» Available data
==================================================
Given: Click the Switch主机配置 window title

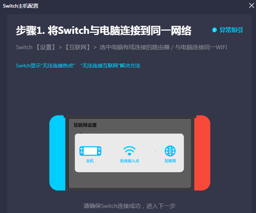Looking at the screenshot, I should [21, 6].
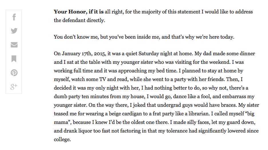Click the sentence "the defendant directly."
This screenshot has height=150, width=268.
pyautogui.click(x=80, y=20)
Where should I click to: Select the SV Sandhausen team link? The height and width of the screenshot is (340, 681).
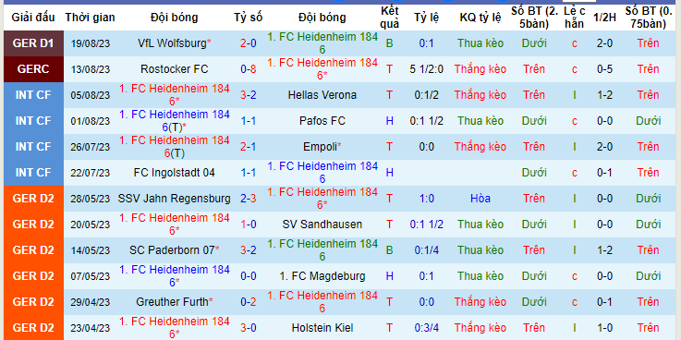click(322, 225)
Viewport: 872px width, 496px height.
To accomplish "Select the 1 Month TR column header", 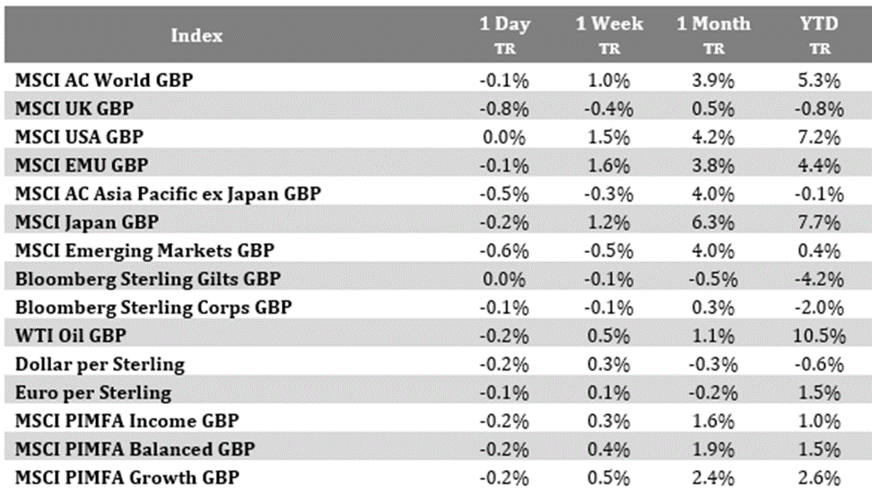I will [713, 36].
==================================================
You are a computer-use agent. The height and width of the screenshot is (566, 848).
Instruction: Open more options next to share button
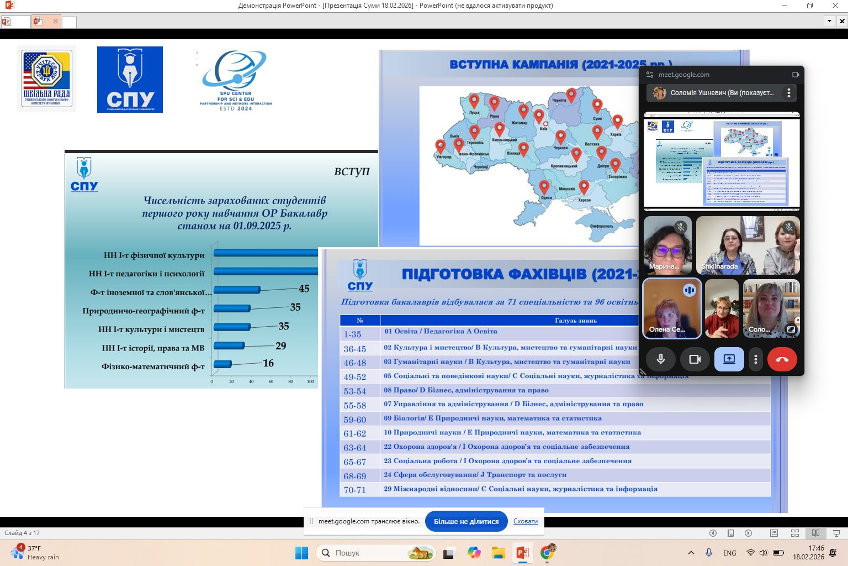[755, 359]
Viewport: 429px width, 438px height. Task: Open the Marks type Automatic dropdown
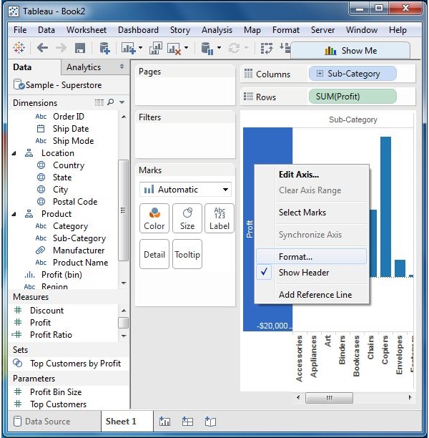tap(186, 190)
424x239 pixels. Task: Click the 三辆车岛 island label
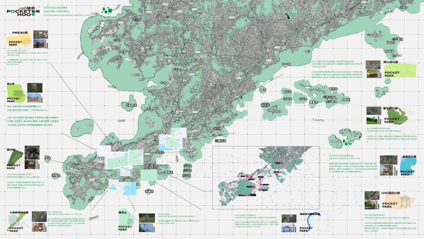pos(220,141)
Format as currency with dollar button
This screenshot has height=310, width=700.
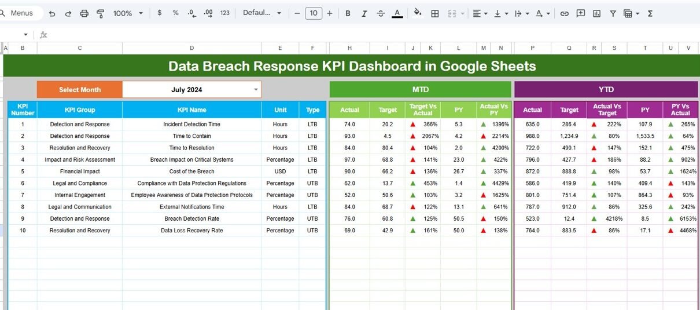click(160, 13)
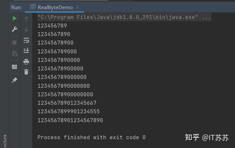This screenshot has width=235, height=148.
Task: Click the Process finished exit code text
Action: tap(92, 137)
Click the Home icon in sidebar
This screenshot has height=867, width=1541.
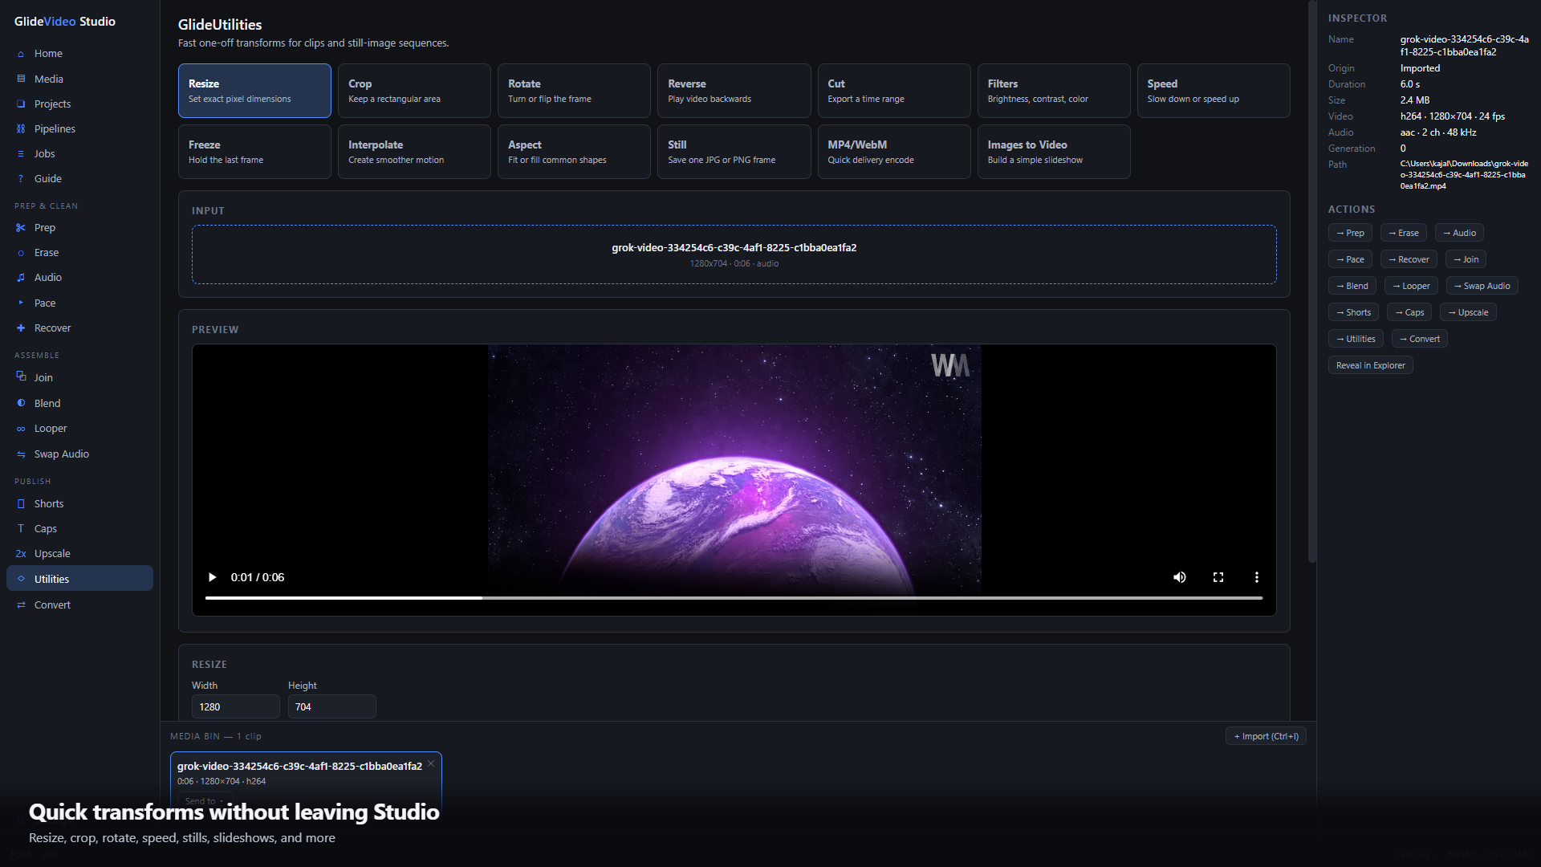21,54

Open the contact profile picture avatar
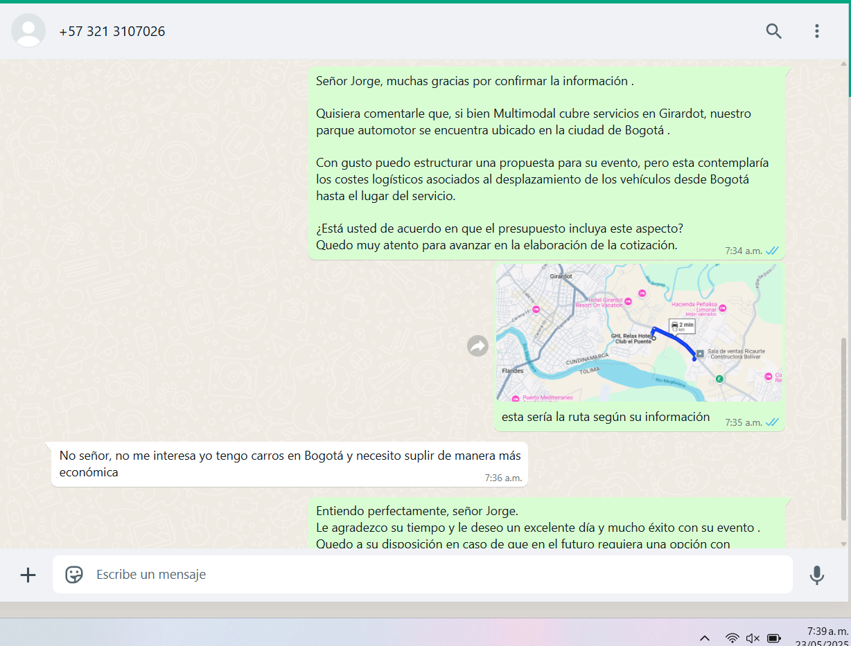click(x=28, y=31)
==================================================
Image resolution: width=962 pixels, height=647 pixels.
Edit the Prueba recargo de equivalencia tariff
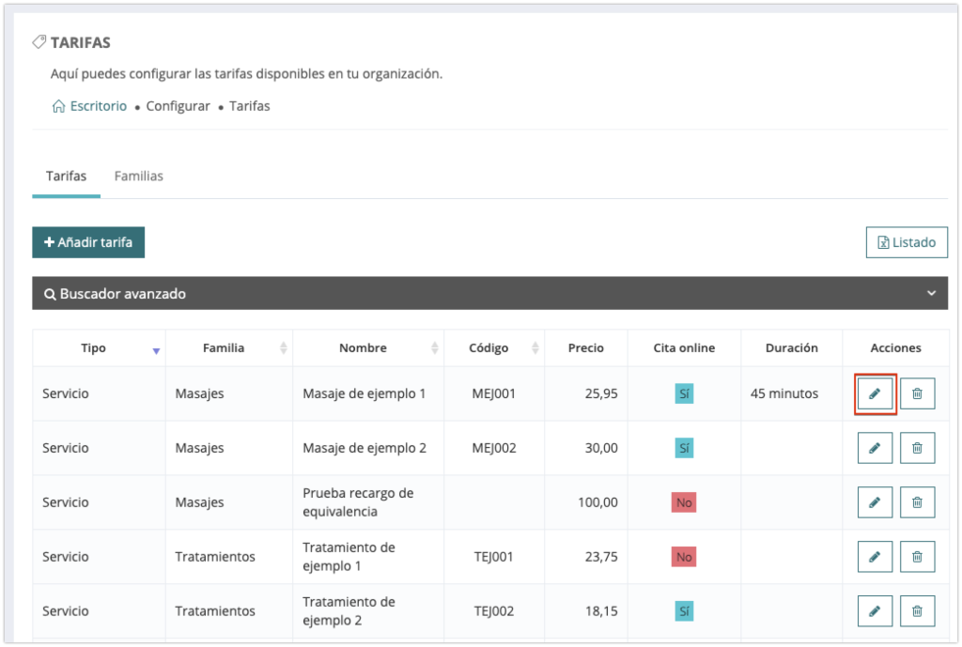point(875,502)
==================================================
» What to produce
Set the pictures aside and retype exactly the lines above from the line with "You are a computer-use" to the line with "Format as currency with dollar button", both included, adding no others.

» Exercise output
You are a computer-use agent. The height and width of the screenshot is (566, 848).
Instruction: Open more options next to share button
[755, 359]
Viewport: 429px width, 438px height. Task: Open the Marks type Automatic dropdown
tap(186, 190)
424x239 pixels. Task: Click the 三辆车岛 island label
pos(220,141)
Format as currency with dollar button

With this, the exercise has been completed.